Vorliegender Text:
● ● ● ●

Berry war laut FBI 16 Jahre alt, als sie im April 2003 nach der Arbeit in einem Fastfood-Restaurant verschwand. Ein Anruf, dass sie eine Mitfahrgelegenheit nach Hause gefunden hatte, war das Letzte, das ihre Familie von ihr hörte. DeJesus verschwand ein Jahr später auf dem Heimweg von der Schule, sie war damals 14. Das dritte Opfer, Michelle Knight, war 20 Jahre alt, als sie im August 2002 letztmals gesehen wurde, wie die Polizei am Dienstag bestätigte. Ihre Familie hatte sie am Tag nach ihrem Verschwinden als vermisst gemeldet.

Alle Opfer "anscheinend bei guter Gesundheit"

● ● ● ●

Einträge aus einer Datenquelle
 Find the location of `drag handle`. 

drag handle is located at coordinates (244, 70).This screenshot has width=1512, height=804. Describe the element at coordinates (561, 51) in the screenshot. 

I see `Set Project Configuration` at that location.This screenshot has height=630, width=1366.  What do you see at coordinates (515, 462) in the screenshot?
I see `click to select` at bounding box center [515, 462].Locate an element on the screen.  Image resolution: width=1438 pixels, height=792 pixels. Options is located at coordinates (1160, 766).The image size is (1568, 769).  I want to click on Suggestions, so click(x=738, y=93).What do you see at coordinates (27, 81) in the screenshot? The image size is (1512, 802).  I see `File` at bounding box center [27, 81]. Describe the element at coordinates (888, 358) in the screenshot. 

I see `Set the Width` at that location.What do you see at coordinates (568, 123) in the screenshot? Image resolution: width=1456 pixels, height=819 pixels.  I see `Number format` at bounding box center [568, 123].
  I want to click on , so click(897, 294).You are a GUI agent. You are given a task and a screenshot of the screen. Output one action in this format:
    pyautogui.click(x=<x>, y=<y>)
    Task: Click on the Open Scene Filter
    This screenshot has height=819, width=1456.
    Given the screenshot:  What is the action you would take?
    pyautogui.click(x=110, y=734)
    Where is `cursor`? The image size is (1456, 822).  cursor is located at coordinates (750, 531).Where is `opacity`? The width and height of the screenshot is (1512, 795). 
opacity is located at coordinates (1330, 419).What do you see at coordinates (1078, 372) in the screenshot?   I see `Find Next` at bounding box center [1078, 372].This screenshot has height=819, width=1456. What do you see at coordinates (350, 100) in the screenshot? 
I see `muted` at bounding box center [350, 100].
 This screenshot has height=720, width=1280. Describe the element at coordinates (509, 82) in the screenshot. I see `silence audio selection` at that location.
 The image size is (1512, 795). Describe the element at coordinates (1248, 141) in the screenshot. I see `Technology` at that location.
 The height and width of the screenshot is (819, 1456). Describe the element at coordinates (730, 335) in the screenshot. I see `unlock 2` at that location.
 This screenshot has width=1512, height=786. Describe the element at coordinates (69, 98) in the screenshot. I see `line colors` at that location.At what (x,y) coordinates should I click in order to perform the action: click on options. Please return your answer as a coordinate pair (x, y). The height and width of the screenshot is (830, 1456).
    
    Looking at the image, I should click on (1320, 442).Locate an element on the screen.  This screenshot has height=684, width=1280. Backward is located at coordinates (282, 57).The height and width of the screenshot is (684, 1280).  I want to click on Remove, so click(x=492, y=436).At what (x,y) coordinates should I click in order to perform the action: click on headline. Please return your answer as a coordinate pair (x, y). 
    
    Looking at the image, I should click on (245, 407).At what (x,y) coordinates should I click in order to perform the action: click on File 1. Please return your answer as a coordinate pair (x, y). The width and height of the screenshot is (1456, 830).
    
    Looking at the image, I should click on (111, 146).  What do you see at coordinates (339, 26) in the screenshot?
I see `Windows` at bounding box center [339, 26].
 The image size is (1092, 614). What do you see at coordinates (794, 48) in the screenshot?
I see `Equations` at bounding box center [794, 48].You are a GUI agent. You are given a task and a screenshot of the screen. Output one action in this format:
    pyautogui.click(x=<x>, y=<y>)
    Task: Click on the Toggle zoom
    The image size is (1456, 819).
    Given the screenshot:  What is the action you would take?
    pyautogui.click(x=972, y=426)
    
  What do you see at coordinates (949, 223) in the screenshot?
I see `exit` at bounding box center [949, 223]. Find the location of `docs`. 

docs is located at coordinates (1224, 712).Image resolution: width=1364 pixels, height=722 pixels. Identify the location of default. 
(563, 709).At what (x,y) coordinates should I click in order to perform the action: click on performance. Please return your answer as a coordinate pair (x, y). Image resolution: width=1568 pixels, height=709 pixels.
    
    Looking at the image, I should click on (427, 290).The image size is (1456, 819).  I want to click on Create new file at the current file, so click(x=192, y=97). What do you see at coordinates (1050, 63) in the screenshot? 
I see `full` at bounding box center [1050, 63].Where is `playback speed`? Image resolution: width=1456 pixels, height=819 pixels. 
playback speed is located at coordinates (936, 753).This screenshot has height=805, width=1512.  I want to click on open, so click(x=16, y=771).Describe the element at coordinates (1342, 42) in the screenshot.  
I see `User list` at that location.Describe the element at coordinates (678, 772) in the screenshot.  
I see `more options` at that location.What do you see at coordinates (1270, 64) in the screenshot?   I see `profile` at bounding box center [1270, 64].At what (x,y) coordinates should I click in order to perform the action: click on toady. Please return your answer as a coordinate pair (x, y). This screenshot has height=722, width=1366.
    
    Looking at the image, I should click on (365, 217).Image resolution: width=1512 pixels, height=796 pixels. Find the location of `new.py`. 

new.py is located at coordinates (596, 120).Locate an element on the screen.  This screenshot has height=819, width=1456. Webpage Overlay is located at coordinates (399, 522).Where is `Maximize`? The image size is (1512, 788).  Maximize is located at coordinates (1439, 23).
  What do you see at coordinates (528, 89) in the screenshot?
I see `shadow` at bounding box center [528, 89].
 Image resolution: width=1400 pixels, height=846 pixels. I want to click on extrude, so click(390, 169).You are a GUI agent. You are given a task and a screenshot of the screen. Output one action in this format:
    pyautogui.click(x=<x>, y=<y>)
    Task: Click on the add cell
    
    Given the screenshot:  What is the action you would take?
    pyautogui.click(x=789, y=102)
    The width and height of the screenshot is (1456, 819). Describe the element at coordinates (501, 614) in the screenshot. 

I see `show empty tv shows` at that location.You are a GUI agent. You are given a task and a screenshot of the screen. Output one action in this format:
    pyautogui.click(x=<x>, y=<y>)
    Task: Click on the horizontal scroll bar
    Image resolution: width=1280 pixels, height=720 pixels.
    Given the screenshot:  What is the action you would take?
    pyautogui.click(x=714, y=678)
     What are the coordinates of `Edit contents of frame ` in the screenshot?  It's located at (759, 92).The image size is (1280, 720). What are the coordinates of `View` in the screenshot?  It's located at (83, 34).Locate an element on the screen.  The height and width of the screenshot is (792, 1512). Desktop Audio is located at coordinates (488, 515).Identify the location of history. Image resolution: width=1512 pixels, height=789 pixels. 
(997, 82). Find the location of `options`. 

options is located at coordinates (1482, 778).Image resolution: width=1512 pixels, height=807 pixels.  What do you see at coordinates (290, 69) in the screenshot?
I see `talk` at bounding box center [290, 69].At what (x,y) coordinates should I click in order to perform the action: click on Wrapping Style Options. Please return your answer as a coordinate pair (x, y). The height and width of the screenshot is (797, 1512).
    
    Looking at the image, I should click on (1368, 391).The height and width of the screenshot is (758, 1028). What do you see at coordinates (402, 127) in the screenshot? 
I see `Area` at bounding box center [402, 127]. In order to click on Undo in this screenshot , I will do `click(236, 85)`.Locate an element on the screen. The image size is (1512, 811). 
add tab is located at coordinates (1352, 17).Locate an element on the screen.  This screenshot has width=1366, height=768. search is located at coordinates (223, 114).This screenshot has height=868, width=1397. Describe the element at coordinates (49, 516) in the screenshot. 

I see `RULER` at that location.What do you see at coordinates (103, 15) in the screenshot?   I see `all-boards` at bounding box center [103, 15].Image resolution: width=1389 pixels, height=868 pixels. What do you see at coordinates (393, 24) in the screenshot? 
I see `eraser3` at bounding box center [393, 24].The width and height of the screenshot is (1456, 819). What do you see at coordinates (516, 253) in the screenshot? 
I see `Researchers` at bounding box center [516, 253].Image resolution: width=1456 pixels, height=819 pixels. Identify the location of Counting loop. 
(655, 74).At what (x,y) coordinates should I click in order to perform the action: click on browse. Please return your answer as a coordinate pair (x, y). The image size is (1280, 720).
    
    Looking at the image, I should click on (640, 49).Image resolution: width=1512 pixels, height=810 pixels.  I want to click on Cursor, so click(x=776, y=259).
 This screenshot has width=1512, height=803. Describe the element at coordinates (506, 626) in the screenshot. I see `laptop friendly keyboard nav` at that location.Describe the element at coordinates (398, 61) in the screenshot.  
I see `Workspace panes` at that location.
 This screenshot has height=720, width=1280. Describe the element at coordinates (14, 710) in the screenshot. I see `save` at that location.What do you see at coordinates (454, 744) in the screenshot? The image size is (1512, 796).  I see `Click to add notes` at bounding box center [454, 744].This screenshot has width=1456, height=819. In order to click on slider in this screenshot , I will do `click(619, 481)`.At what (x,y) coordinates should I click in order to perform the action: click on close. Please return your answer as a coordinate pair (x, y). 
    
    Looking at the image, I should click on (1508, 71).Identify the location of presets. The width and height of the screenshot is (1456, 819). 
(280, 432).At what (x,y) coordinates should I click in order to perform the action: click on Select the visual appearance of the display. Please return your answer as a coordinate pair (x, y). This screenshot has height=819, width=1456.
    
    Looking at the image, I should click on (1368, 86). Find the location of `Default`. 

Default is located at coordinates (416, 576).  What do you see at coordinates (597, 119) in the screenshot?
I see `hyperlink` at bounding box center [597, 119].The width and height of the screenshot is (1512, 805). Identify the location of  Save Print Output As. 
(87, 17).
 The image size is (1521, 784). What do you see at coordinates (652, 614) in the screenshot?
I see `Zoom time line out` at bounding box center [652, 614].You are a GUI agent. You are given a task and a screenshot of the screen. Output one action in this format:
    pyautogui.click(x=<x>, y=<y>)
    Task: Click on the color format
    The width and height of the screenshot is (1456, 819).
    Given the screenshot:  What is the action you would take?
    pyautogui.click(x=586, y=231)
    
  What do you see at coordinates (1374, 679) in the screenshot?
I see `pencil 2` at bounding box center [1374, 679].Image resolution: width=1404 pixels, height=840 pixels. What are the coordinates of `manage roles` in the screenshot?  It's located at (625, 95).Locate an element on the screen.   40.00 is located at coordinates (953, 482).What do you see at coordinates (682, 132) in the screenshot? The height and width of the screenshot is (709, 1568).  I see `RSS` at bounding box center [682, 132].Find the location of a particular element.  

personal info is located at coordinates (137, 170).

● ● ● ●

Erforderliche Schritte:
1. Geben Sie den Abschnitt aus dem Bericht über die verschwundenen Frauen wortgetreu wieder, der mit „Berry war laut“ beginnt und mit „als vermisst gemeldet.“ endet.
2. Beantworten Sie anhand des Berichts über die verschwundenen Frauen die folgenden Fragen:
(a) In welchem Monat und Jahr verschwand Berry, und wie alt war sie damals?
(b) Auf welchem Weg befand sich DeJesus, als sie verschwand?
(c) Wann meldete die Familie von Michelle Knight sie als vermisst?
3. Führen Sie den Bericht über die verschwundenen Frauen im Anschluss an seine letzte Zeile weiter.
Das Material steht in keinem Zusammenhang mit dem Bericht über die verschwundenen Frauen.

Gelöste Aufgaben:
1.
Berry war laut FBI 16 Jahre alt, als sie im April 2003 nach der Arbeit in einem Fastfood-Restaurant verschwand. Ein Anruf, dass sie eine Mitfahrgelegenheit nach Hause gefunden hatte, war das Letzte, das ihre Familie von ihr hörte. DeJesus verschwand ein Jahr später auf dem Heimweg von der Schule, sie war damals 14. Das dritte Opfer, Michelle Knight, war 20 Jahre alt, als sie im August 2002 letztmals gesehen wurde, wie die Polizei am Dienstag bestätigte. Ihre Familie hatte sie am Tag nach ihrem Verschwinden als vermisst gemeldet.

2.
(a) Berry verschwand im April 2003 im Alter von 16 Jahren.
(b) DeJesus war auf dem Heimweg von der Schule.
(c) Die Familie meldete sie am Tag nach ihrem Verschwinden als vermisst.

3.
Tomba zufolge seien die drei Frauen "anscheinend bei guter Gesundheit". "Es ist sehr, sehr schön, dass sie noch unter uns sind. Es ist unglaublich und ein Segen für die Gemeinde, die Polizei und ihre Familien, dass sie noch leben. Ich kann ihnen gar nicht sagen, wie glücklich wir sind", so der Vize-Polizeichef.

Die drei Opfer wurden nach ihrer Befreiung in einem Krankenhaus in Cleveland behandelt. Ein Arzt in der Notaufnahme des Metro Health Medical Centers sagte, sie seien in guter Verfassung. "Dies ist nicht das Ende, das solche Geschichten normalerweise nehmen, deswegen freuen wir uns sehr für sie", meinte der Mediziner Gerald Maloney.

Clevelands Bürgermeister Frank Jackson erklärte, er sei dankbar, dass die Frauen lebend gefunden wurden. "Wir haben viele unbeantwortete Fragen bezüglich des Falles, die Ermittlungen werden weitergehen."

Nachbar: "Habe sogar mit dem Kerl gegrillt"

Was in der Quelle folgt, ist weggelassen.